- TASK ITEM: The whole answer is the data below, retyped exactly.

- SOURCE RECORDS:
- Opening Delimiter -

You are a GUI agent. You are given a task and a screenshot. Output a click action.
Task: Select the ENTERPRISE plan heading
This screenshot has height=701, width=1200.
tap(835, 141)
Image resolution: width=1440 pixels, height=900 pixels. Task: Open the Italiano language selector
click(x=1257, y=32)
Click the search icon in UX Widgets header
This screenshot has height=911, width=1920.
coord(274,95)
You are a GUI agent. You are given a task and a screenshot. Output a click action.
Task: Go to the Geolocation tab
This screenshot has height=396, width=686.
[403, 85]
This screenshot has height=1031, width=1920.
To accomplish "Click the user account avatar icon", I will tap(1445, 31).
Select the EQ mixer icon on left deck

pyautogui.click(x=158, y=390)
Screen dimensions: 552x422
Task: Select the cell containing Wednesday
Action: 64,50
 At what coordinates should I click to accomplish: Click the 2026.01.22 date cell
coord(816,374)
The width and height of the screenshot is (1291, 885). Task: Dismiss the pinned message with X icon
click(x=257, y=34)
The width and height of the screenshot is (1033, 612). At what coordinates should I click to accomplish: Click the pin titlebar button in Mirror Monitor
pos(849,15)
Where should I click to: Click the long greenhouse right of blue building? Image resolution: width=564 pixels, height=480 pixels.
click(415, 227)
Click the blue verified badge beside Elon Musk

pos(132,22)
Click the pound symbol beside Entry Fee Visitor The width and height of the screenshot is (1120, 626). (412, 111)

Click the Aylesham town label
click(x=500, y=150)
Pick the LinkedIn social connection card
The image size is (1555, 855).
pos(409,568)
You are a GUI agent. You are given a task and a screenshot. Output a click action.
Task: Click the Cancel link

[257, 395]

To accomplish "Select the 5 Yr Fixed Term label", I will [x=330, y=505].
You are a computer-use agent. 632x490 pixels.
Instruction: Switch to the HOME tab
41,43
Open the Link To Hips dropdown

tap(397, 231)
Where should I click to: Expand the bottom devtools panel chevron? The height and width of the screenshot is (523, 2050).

- Closing Delimiter -

- SOLVED PROBLEM:
You are a GUI agent. You are given a task and a screenshot. Output a click action.
Task: Select the ENTERPRISE plan heading
This screenshot has height=701, width=1200.
tap(835, 141)
Image resolution: width=1440 pixels, height=900 pixels. Task: Open the Italiano language selector
click(x=1257, y=32)
Click the search icon in UX Widgets header
This screenshot has height=911, width=1920.
coord(274,95)
You are a GUI agent. You are given a task and a screenshot. Output a click action.
Task: Go to the Geolocation tab
This screenshot has height=396, width=686.
[403, 85]
This screenshot has height=1031, width=1920.
To accomplish "Click the user account avatar icon", I will tap(1445, 31).
Select the EQ mixer icon on left deck

pyautogui.click(x=158, y=390)
Screen dimensions: 552x422
Task: Select the cell containing Wednesday
Action: 64,50
 At what coordinates should I click to accomplish: Click the 2026.01.22 date cell
coord(816,374)
The width and height of the screenshot is (1291, 885). Task: Dismiss the pinned message with X icon
click(x=257, y=34)
The width and height of the screenshot is (1033, 612). At what coordinates should I click to accomplish: Click the pin titlebar button in Mirror Monitor
pos(849,15)
Where should I click to: Click the long greenhouse right of blue building? Image resolution: width=564 pixels, height=480 pixels.
click(415, 227)
Click the blue verified badge beside Elon Musk

pos(132,22)
Click the pound symbol beside Entry Fee Visitor The width and height of the screenshot is (1120, 626). (412, 111)

Click the Aylesham town label
click(x=500, y=150)
Pick the LinkedIn social connection card
The image size is (1555, 855).
pos(409,568)
You are a GUI agent. You are given a task and a screenshot. Output a click action.
Task: Click the Cancel link

[257, 395]

To accomplish "Select the 5 Yr Fixed Term label", I will [x=330, y=505].
You are a computer-use agent. 632x490 pixels.
Instruction: Switch to the HOME tab
41,43
Open the Link To Hips dropdown

tap(397, 231)
Where should I click to: Expand the bottom devtools panel chevron? The height and width of the screenshot is (523, 2050).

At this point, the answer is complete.